So, you finally get your teeth all straightened out, which you most likely cared for your entire childhood and adult life.
Then your wisdom teeth start erupting one by one and crowd your mouth, ruining your perfect smile. This is a common problem that many young adults face.
If not treated properly, you don’t only have to deal with a crooked smile but you can also get cavities and decay. Healthy wisdom teeth will help you chew better and also give you a more visually appealing smile.
To avoid complications, make sure you educate yourself about the proper way to take care of wisdom teeth.
Here are some important things to know:
When do wisdom teeth start erupting?
The wisdom teeth are the last molars to grow in and they usually start appearing in your early twenties. While most people will get all four wisdom teeth, some have fewer and others don’t get them at all because of certain issues like genetic differences.
Crowding and impacted wisdom teeth
The annoying thing about wisdom teeth is that you don’t really need them. During the time that they erupt or sprout, your mouth has already grown the incisors and molars that it needs. If there isn’t enough space in your mouth for the budding wisdom tooth, crowding will happen.
Crowding can cause problems like:
- Food getting stuck in between your teeth.
- Bacteria build up, which can lead to infection and gum disease if not treated.

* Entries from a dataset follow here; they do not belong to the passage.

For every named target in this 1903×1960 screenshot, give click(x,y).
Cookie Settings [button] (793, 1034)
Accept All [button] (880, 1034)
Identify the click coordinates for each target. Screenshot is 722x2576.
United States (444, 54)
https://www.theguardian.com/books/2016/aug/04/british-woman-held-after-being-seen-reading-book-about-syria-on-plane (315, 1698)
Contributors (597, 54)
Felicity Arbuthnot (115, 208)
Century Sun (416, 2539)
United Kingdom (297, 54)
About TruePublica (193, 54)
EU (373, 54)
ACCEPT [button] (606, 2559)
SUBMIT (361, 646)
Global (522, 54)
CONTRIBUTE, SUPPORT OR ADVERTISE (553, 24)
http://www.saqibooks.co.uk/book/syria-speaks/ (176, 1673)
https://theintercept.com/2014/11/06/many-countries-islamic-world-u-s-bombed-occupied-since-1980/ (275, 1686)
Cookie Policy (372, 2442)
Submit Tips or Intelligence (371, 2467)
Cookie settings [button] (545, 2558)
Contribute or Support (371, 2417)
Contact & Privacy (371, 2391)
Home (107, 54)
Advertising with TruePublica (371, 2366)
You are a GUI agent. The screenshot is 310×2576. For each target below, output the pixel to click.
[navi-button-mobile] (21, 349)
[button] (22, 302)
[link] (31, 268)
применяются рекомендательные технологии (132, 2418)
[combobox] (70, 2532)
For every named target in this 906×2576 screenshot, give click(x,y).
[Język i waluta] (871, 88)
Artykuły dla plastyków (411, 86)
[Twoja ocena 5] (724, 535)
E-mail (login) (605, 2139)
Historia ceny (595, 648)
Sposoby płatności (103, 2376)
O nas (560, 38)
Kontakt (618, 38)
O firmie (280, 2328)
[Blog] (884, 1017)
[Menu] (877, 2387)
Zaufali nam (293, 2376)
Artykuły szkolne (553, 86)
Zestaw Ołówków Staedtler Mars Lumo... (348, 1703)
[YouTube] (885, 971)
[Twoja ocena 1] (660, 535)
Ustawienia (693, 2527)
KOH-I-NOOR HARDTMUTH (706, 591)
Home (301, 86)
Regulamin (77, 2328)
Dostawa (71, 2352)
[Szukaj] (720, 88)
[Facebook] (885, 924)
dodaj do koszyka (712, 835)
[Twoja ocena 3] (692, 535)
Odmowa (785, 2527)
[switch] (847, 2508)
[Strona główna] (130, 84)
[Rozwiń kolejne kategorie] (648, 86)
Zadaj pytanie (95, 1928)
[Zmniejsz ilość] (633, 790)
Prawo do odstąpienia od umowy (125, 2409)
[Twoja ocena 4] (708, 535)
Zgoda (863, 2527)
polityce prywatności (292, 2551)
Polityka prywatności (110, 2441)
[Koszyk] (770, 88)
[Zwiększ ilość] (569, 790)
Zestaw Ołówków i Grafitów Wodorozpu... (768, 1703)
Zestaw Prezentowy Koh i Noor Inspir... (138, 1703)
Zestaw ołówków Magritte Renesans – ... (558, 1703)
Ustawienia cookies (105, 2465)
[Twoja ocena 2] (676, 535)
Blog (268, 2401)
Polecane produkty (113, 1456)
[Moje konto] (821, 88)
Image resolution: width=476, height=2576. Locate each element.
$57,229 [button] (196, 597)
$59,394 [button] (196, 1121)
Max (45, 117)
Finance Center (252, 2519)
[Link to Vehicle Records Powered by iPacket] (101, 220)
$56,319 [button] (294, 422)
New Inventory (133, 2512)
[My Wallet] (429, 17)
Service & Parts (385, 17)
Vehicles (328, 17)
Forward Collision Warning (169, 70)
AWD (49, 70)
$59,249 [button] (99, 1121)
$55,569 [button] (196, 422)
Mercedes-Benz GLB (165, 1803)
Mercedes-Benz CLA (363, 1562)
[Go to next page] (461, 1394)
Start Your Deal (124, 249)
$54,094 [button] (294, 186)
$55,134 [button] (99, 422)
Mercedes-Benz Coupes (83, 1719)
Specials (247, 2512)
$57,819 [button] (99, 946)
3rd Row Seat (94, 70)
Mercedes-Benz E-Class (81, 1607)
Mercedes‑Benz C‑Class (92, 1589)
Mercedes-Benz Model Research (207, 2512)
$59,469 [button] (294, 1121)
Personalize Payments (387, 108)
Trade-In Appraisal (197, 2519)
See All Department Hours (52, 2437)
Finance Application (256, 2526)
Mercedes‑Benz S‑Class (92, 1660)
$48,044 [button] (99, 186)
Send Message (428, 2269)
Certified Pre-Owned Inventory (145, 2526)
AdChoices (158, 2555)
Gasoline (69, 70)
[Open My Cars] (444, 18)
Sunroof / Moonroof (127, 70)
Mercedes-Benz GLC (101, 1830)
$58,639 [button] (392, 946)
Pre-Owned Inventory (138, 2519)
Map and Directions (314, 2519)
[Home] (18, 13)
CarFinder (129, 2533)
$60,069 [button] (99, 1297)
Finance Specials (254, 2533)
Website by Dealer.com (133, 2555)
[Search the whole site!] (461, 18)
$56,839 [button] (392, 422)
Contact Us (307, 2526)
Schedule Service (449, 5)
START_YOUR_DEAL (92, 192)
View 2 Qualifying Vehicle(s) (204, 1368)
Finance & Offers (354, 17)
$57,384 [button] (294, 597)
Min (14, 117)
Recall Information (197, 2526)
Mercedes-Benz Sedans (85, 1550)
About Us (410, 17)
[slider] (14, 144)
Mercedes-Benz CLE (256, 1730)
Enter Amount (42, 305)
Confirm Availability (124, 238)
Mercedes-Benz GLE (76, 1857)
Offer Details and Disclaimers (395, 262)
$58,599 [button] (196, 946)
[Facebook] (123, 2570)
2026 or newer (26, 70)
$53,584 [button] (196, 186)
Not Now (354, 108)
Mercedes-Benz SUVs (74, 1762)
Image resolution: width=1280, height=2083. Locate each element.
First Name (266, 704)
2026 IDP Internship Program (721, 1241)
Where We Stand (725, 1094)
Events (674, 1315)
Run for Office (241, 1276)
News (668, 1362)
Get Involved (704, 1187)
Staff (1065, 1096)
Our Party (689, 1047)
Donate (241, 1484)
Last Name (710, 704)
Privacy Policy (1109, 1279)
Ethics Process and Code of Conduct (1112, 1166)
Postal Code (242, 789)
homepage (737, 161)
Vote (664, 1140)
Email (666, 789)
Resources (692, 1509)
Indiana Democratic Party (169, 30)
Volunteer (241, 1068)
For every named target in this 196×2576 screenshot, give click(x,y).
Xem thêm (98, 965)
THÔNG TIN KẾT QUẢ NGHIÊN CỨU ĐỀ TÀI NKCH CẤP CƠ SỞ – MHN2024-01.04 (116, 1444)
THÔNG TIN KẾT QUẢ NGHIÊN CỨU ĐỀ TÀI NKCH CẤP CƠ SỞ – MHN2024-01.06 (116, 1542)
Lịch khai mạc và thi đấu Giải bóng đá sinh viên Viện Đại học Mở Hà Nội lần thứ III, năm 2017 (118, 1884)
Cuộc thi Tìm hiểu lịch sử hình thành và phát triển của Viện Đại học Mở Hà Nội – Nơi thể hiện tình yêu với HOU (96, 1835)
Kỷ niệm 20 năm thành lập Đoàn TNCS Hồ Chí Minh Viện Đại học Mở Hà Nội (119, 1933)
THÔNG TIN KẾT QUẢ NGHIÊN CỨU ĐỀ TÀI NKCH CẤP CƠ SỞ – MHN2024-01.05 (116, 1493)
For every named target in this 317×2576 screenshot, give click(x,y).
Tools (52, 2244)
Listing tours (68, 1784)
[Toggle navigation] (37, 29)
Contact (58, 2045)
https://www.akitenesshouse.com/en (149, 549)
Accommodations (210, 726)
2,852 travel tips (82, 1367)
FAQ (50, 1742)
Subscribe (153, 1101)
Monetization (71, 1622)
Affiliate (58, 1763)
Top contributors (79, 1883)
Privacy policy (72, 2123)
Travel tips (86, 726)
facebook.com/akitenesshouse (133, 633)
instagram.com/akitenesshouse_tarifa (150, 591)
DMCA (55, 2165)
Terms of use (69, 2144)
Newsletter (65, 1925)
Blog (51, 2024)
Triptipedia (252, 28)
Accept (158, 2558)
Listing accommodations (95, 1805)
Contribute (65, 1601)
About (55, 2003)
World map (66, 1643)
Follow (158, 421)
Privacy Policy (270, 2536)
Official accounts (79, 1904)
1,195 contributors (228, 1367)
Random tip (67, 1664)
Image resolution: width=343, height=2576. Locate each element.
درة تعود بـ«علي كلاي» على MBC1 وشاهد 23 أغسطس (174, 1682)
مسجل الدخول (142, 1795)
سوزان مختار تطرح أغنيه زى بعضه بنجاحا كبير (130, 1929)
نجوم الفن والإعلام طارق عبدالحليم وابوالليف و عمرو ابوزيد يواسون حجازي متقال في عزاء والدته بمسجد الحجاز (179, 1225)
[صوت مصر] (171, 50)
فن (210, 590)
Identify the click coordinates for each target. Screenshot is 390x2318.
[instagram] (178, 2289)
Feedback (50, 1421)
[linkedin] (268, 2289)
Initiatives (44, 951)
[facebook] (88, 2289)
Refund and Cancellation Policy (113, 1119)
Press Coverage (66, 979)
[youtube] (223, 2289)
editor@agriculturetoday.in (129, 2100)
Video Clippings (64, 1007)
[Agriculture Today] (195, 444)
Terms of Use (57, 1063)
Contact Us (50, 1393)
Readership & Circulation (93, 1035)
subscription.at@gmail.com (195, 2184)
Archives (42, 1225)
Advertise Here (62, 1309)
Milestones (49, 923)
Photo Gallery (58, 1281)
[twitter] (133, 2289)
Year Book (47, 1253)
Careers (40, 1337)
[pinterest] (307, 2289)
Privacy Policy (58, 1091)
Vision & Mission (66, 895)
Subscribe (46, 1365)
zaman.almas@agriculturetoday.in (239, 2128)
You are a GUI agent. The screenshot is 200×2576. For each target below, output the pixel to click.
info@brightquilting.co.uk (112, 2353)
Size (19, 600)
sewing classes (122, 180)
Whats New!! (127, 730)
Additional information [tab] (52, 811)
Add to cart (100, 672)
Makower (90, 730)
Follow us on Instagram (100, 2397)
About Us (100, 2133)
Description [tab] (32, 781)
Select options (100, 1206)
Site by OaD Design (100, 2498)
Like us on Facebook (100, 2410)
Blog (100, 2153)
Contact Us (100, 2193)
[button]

- Cavities and dental carries in molars and incisors.
Impacted wisdom teeth are ones that do not erupt and stay stuck in an awkward position inside your jaw. If this condition worsens, cysts can form along the gumline and damage nearby teeth and cause infection.
Why your wisdom teeth may need to be removed
Aside from the fact that wisdom teeth don’t really have any practical use in your daily lives, they tend to cause more damage than help. When they start to affect your chewing and teeth alignment, you need to schedule an extraction immediately.
Typically, your dentist will take an x-ray of your teeth to evaluate the status of your bone, teeth and supporting tissues around your mouth. If your physician deems that your wisdom teeth can be potentially damaging, they will recommend an extraction or oral surgery. Of course, the doctors will first have to monitor your teeth and give you the option to decide whether or not you want to keep your wisdom teeth.
How to deal with wisdom tooth extraction
Wisdom tooth extraction is a major dental procedure that requires a lot of preparation and post-op rest. Additionally, this can be really expensive so be prepared to shell out some money. Since wisdom tooth extraction is considered to be a form of operation or surgery, you will also need a few days of rest afterwards. You might also experience some minor pain and swelling after the anesthesia wears off. But with proper medication and rest, things will quickly improve and go back to normal again.